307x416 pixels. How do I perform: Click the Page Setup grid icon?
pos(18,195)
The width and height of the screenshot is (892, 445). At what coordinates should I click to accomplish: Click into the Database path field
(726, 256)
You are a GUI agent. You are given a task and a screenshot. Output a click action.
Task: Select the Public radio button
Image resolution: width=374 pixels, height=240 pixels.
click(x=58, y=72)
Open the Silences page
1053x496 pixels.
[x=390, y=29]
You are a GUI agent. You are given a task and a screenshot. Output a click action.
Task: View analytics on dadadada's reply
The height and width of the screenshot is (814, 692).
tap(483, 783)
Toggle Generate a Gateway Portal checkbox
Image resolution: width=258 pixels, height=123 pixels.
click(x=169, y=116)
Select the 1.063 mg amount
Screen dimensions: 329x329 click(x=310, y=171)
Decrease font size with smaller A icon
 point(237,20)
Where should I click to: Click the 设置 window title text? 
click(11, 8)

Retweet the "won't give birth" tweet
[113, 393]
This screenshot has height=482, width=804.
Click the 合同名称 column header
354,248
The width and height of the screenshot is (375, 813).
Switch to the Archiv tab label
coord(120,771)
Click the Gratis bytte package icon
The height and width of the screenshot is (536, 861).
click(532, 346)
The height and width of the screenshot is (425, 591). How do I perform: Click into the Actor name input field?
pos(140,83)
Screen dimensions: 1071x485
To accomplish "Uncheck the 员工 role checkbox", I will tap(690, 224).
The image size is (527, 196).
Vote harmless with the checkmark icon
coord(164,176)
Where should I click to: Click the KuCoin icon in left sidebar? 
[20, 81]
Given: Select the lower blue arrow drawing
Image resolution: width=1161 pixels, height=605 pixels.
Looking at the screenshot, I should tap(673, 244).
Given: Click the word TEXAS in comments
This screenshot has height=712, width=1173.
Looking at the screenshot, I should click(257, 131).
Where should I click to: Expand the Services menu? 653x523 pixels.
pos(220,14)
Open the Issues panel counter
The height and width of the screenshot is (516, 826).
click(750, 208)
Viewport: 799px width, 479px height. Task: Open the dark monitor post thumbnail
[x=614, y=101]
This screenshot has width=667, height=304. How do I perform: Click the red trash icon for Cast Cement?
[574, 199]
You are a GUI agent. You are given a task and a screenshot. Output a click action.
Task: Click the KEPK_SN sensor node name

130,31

====

▶ Work order
Generate a verbatim printout of all the entries.

▶ Answer box
307x416 pixels. How do I perform: Click the Page Setup grid icon?
pos(18,195)
The width and height of the screenshot is (892, 445). At what coordinates should I click to accomplish: Click into the Database path field
(726, 256)
You are a GUI agent. You are given a task and a screenshot. Output a click action.
Task: Select the Public radio button
Image resolution: width=374 pixels, height=240 pixels.
click(x=58, y=72)
Open the Silences page
1053x496 pixels.
[x=390, y=29]
You are a GUI agent. You are given a task and a screenshot. Output a click action.
Task: View analytics on dadadada's reply
The height and width of the screenshot is (814, 692).
tap(483, 783)
Toggle Generate a Gateway Portal checkbox
Image resolution: width=258 pixels, height=123 pixels.
click(x=169, y=116)
Select the 1.063 mg amount
Screen dimensions: 329x329 click(x=310, y=171)
Decrease font size with smaller A icon
 point(237,20)
Where should I click to: Click the 设置 window title text? 
click(11, 8)

Retweet the "won't give birth" tweet
[113, 393]
This screenshot has height=482, width=804.
Click the 合同名称 column header
354,248
The width and height of the screenshot is (375, 813).
Switch to the Archiv tab label
coord(120,771)
Click the Gratis bytte package icon
The height and width of the screenshot is (536, 861).
click(532, 346)
The height and width of the screenshot is (425, 591). How do I perform: Click into the Actor name input field?
pos(140,83)
Screen dimensions: 1071x485
To accomplish "Uncheck the 员工 role checkbox", I will tap(690, 224).
The image size is (527, 196).
Vote harmless with the checkmark icon
coord(164,176)
Where should I click to: Click the KuCoin icon in left sidebar? 
[20, 81]
Given: Select the lower blue arrow drawing
Image resolution: width=1161 pixels, height=605 pixels.
Looking at the screenshot, I should tap(673, 244).
Given: Click the word TEXAS in comments
This screenshot has height=712, width=1173.
Looking at the screenshot, I should click(257, 131).
Where should I click to: Expand the Services menu? 653x523 pixels.
pos(220,14)
Open the Issues panel counter
The height and width of the screenshot is (516, 826).
click(750, 208)
Viewport: 799px width, 479px height. Task: Open the dark monitor post thumbnail
[x=614, y=101]
This screenshot has width=667, height=304. How do I perform: Click the red trash icon for Cast Cement?
[574, 199]
You are a GUI agent. You are given a task and a screenshot. Output a click action.
Task: Click the KEPK_SN sensor node name

130,31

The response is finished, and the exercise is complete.